• _DATA SUPPLIED_:
___

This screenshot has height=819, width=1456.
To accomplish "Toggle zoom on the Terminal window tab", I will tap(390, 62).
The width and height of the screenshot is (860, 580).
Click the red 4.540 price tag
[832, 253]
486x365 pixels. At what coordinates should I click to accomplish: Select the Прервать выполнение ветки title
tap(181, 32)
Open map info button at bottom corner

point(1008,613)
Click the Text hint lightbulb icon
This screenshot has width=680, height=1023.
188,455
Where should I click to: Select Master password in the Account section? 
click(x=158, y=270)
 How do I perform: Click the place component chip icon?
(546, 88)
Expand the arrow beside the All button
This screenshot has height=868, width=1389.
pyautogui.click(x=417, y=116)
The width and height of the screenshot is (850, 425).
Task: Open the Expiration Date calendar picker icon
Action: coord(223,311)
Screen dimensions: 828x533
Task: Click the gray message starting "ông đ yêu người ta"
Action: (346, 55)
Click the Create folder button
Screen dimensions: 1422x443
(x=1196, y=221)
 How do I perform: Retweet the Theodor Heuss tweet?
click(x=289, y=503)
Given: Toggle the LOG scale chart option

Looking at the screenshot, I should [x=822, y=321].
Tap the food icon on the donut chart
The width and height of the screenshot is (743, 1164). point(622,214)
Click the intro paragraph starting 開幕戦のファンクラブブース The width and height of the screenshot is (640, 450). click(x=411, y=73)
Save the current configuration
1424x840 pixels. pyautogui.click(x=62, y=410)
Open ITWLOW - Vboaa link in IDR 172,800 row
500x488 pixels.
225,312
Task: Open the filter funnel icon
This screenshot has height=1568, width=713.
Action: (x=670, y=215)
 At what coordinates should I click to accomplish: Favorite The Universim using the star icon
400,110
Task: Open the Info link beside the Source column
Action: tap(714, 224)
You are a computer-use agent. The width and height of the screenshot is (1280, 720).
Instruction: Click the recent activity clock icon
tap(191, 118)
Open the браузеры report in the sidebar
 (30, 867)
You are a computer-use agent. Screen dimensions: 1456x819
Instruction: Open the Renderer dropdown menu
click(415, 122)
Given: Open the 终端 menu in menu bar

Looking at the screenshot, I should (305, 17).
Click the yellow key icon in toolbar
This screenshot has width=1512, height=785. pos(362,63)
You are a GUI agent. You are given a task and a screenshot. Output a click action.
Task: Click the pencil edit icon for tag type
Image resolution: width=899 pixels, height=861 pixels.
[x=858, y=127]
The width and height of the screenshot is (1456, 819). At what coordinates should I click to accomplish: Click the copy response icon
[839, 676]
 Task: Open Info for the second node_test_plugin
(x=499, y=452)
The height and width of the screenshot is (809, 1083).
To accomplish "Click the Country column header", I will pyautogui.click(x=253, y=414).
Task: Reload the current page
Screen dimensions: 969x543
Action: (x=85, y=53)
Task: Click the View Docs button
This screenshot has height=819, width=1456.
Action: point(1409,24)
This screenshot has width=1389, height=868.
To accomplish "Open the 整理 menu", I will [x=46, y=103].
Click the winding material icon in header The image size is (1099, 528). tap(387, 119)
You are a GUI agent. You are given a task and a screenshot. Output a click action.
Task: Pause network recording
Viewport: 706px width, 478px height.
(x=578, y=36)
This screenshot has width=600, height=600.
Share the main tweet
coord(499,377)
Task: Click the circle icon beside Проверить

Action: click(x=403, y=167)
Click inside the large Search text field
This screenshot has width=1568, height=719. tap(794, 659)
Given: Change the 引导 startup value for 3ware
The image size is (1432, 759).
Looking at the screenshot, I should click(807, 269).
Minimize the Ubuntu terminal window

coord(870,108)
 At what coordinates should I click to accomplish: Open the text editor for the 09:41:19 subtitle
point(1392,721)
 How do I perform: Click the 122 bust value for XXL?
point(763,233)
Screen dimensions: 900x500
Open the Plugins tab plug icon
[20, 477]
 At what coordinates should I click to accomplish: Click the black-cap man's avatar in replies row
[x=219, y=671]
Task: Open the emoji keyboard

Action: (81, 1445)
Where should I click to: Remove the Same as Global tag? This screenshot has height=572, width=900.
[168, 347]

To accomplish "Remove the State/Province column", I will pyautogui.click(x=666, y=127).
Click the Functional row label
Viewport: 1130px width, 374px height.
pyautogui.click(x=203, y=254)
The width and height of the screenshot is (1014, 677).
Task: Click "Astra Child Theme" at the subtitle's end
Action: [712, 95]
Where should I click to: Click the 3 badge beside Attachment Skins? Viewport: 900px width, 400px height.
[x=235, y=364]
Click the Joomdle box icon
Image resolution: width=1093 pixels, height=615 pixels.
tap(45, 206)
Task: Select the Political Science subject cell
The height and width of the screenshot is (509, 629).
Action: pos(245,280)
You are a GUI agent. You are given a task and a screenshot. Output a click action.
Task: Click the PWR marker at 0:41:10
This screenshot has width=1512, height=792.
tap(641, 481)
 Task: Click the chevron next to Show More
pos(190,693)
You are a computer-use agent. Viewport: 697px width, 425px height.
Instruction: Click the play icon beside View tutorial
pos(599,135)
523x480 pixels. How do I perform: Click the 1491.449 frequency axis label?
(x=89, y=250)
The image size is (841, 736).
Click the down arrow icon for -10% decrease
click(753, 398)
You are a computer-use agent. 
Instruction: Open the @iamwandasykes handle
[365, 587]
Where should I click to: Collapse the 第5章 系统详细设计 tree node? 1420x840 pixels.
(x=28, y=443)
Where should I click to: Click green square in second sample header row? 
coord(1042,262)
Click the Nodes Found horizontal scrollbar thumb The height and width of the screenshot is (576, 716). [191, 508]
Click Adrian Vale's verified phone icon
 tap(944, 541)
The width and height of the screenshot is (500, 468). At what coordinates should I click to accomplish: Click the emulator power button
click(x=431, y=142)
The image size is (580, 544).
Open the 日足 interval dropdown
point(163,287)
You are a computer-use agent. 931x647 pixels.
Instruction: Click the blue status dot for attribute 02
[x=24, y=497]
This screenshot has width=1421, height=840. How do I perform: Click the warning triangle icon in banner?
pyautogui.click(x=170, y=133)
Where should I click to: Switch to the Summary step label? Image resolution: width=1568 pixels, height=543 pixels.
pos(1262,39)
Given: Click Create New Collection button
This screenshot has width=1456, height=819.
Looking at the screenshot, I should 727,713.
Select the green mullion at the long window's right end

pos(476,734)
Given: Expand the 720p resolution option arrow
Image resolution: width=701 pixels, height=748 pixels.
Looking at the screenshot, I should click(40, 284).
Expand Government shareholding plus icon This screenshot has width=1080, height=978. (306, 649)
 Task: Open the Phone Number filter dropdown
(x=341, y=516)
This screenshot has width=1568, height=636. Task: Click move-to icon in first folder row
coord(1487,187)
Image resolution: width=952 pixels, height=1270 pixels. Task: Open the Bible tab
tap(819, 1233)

___

• _PROBLEM DETAILS_: Turn these records into a numbered list, leaving out the blank lines.

• _ANSWER TO THE TASK_:
1. This screenshot has height=819, width=1456.
2. To accomplish "Toggle zoom on the Terminal window tab", I will tap(390, 62).
3. The width and height of the screenshot is (860, 580).
4. Click the red 4.540 price tag
5. [832, 253]
6. 486x365 pixels. At what coordinates should I click to accomplish: Select the Прервать выполнение ветки title
7. tap(181, 32)
8. Open map info button at bottom corner
9. point(1008,613)
10. Click the Text hint lightbulb icon
11. This screenshot has width=680, height=1023.
12. 188,455
13. Where should I click to: Select Master password in the Account section? 
14. click(x=158, y=270)
15.  How do I perform: Click the place component chip icon?
16. (546, 88)
17. Expand the arrow beside the All button
18. This screenshot has height=868, width=1389.
19. pyautogui.click(x=417, y=116)
20. The width and height of the screenshot is (850, 425).
21. Task: Open the Expiration Date calendar picker icon
22. Action: coord(223,311)
23. Screen dimensions: 828x533
24. Task: Click the gray message starting "ông đ yêu người ta"
25. Action: (346, 55)
26. Click the Create folder button
27. Screen dimensions: 1422x443
28. (x=1196, y=221)
29.  How do I perform: Retweet the Theodor Heuss tweet?
30. click(x=289, y=503)
31. Given: Toggle the LOG scale chart option
32. Looking at the screenshot, I should [x=822, y=321].
33. Tap the food icon on the donut chart
34. The width and height of the screenshot is (743, 1164). point(622,214)
35. Click the intro paragraph starting 開幕戦のファンクラブブース The width and height of the screenshot is (640, 450). click(x=411, y=73)
36. Save the current configuration
37. 1424x840 pixels. pyautogui.click(x=62, y=410)
38. Open ITWLOW - Vboaa link in IDR 172,800 row
39. 500x488 pixels.
40. 225,312
41. Task: Open the filter funnel icon
42. This screenshot has height=1568, width=713.
43. Action: (x=670, y=215)
44.  At what coordinates should I click to accomplish: Favorite The Universim using the star icon
45. 400,110
46. Task: Open the Info link beside the Source column
47. Action: tap(714, 224)
48. You are a computer-use agent. The width and height of the screenshot is (1280, 720).
49. Instruction: Click the recent activity clock icon
50. tap(191, 118)
51. Open the браузеры report in the sidebar
52.  (30, 867)
53. You are a computer-use agent. Screen dimensions: 1456x819
54. Instruction: Open the Renderer dropdown menu
55. click(415, 122)
56. Given: Open the 终端 menu in menu bar
57. Looking at the screenshot, I should (305, 17).
58. Click the yellow key icon in toolbar
59. This screenshot has width=1512, height=785. pos(362,63)
60. You are a GUI agent. You are given a task and a screenshot. Output a click action.
61. Task: Click the pencil edit icon for tag type
62. Image resolution: width=899 pixels, height=861 pixels.
63. [x=858, y=127]
64. The width and height of the screenshot is (1456, 819). At what coordinates should I click to accomplish: Click the copy response icon
65. [839, 676]
66.  Task: Open Info for the second node_test_plugin
67. (x=499, y=452)
68. The height and width of the screenshot is (809, 1083).
69. To accomplish "Click the Country column header", I will pyautogui.click(x=253, y=414).
70. Task: Reload the current page
71. Screen dimensions: 969x543
72. Action: (x=85, y=53)
73. Task: Click the View Docs button
74. This screenshot has height=819, width=1456.
75. Action: point(1409,24)
76. This screenshot has width=1389, height=868.
77. To accomplish "Open the 整理 menu", I will [x=46, y=103].
78. Click the winding material icon in header The image size is (1099, 528). tap(387, 119)
79. You are a GUI agent. You are given a task and a screenshot. Output a click action.
80. Task: Pause network recording
81. Viewport: 706px width, 478px height.
82. (x=578, y=36)
83. This screenshot has width=600, height=600.
84. Share the main tweet
85. coord(499,377)
86. Task: Click the circle icon beside Проверить
87. Action: click(x=403, y=167)
88. Click inside the large Search text field
89. This screenshot has width=1568, height=719. tap(794, 659)
90. Given: Change the 引导 startup value for 3ware
91. The image size is (1432, 759).
92. Looking at the screenshot, I should click(807, 269).
93. Minimize the Ubuntu terminal window
94. coord(870,108)
95.  At what coordinates should I click to accomplish: Open the text editor for the 09:41:19 subtitle
96. point(1392,721)
97.  How do I perform: Click the 122 bust value for XXL?
98. point(763,233)
99. Screen dimensions: 900x500
100. Open the Plugins tab plug icon
101. [20, 477]
102.  At what coordinates should I click to accomplish: Click the black-cap man's avatar in replies row
103. [x=219, y=671]
104. Task: Open the emoji keyboard
105. Action: (81, 1445)
106. Where should I click to: Remove the Same as Global tag? This screenshot has height=572, width=900.
107. [168, 347]
108. To accomplish "Remove the State/Province column", I will pyautogui.click(x=666, y=127).
109. Click the Functional row label
110. Viewport: 1130px width, 374px height.
111. pyautogui.click(x=203, y=254)
112. The width and height of the screenshot is (1014, 677).
113. Task: Click "Astra Child Theme" at the subtitle's end
114. Action: [712, 95]
115. Where should I click to: Click the 3 badge beside Attachment Skins? Viewport: 900px width, 400px height.
116. [x=235, y=364]
117. Click the Joomdle box icon
118. Image resolution: width=1093 pixels, height=615 pixels.
119. tap(45, 206)
120. Task: Select the Political Science subject cell
121. The height and width of the screenshot is (509, 629).
122. Action: pos(245,280)
123. You are a GUI agent. You are given a task and a screenshot. Output a click action.
124. Task: Click the PWR marker at 0:41:10
125. This screenshot has width=1512, height=792.
126. tap(641, 481)
127.  Task: Click the chevron next to Show More
128. pos(190,693)
129. You are a computer-use agent. Viewport: 697px width, 425px height.
130. Instruction: Click the play icon beside View tutorial
131. pos(599,135)
132. 523x480 pixels. How do I perform: Click the 1491.449 frequency axis label?
133. (x=89, y=250)
134. The image size is (841, 736).
135. Click the down arrow icon for -10% decrease
136. click(753, 398)
137. You are a computer-use agent. 
138. Instruction: Open the @iamwandasykes handle
139. [365, 587]
140. Where should I click to: Collapse the 第5章 系统详细设计 tree node? 1420x840 pixels.
141. (x=28, y=443)
142. Where should I click to: Click green square in second sample header row? 
143. coord(1042,262)
144. Click the Nodes Found horizontal scrollbar thumb The height and width of the screenshot is (576, 716). [191, 508]
145. Click Adrian Vale's verified phone icon
146.  tap(944, 541)
147. The width and height of the screenshot is (500, 468). At what coordinates should I click to accomplish: Click the emulator power button
148. click(x=431, y=142)
149. The image size is (580, 544).
150. Open the 日足 interval dropdown
151. point(163,287)
152. You are a computer-use agent. 931x647 pixels.
153. Instruction: Click the blue status dot for attribute 02
154. [x=24, y=497]
155. This screenshot has width=1421, height=840. How do I perform: Click the warning triangle icon in banner?
156. pyautogui.click(x=170, y=133)
157. Where should I click to: Switch to the Summary step label? Image resolution: width=1568 pixels, height=543 pixels.
158. pos(1262,39)
159. Given: Click Create New Collection button
160. This screenshot has width=1456, height=819.
161. Looking at the screenshot, I should 727,713.
162. Select the green mullion at the long window's right end
163. pos(476,734)
164. Given: Expand the 720p resolution option arrow
165. Image resolution: width=701 pixels, height=748 pixels.
166. Looking at the screenshot, I should click(40, 284).
167. Expand Government shareholding plus icon This screenshot has width=1080, height=978. (306, 649)
168.  Task: Open the Phone Number filter dropdown
169. (x=341, y=516)
170. This screenshot has width=1568, height=636. Task: Click move-to icon in first folder row
171. coord(1487,187)
172. Image resolution: width=952 pixels, height=1270 pixels. Task: Open the Bible tab
173. tap(819, 1233)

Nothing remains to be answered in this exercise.